7) Peut-on se passer de plantes génétiquement modifiées en Suisse ?


Oui. Face à la concurrence des produits européens, une Suisse garantissant des produits non GM pourrait même renforcer son statut concurrentiel, au moins en Suisse, étant donné que la grande majorité des consommateurs ne souhaitent pas de tels produits. Les plantes GM ont été développées d’abord pour les très grandes exploitations de type monoculture (soja, mais) telles qu’elles existent aux Etats-Unis, au Canada, au Brésil, en Argentine, etc. Il existe de fortes présomptions de risques causés par ces cultures GM, pour l’environnement et, dans une moindre mesure, pour la santé humaine. Néanmoins, les avantages économiques ne sont pas encore manifestes partout où l’agriculture a adhéré aux plantes GM. Une catastrophe causée directement ou indirectement par l’introduction de plantes GM aurait des répercussions au moins équivalentes à ce qui s’est passé dans le cas d’autres manipulations. Par analogie, et bien que ceci ne soit pas du tout lié avec les OGM, les récentes menaces sur la santé publique, telles que la vache folle et la grippe aviaire devraient nous inciter à davantage de prudence dans nos modes de production alimentaire.
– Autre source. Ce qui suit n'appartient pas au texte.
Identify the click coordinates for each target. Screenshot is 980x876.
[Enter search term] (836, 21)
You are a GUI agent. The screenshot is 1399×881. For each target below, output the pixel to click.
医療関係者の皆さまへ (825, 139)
Ces tristes épisodes légitiment les craintes du public face à certaines pratiques scientifiques: les accidents liés à la recherche sont nombreux, même si on n’aime pas les évoquer (voit pt. 6). L’initiative ne prétend pas répondre à toutes les questions que posent les OGM. De vastes discussions demeurent autour du brevetage du vivant, de la main-mise sur les moyens de production de nourriture et du transfert de technologies. A ce propos, contrairement à ce que prétendent certains, ces technologies ne vont pas nourrir la planète. Il suffit de regarder la production GM actuelle pour s’en convaincre. Elles concernent les cultures d’exportation et sont soumises à des brevets réduisant l’accès à ces semences. Les paysans du Sud veulent-ils dépendre d’une technologie qu’ils ne maîtrisent pas ? Ne doivent-ils pas plutôt conserver une diversité de plantes adaptées à leur climat et aux prédateurs ? Les profits économiques à court terme ne doivent pas nous inciter à prétériter la qualité de notre approvisionnement en nourriture. Comme on le voit, un tel débat devrait impliquer non seulement des biologistes, mais bien d’autres experts, par exemple des économistes et des éthiciens, afin que les citoyennes, les citoyens et leurs représentants puissent faire des choix politiques en connaissance de cause.

Sept oui, sept raisons de voter oui à l’initiative « pour des aliments produits sans manipulations génétiques » le 27 novembre.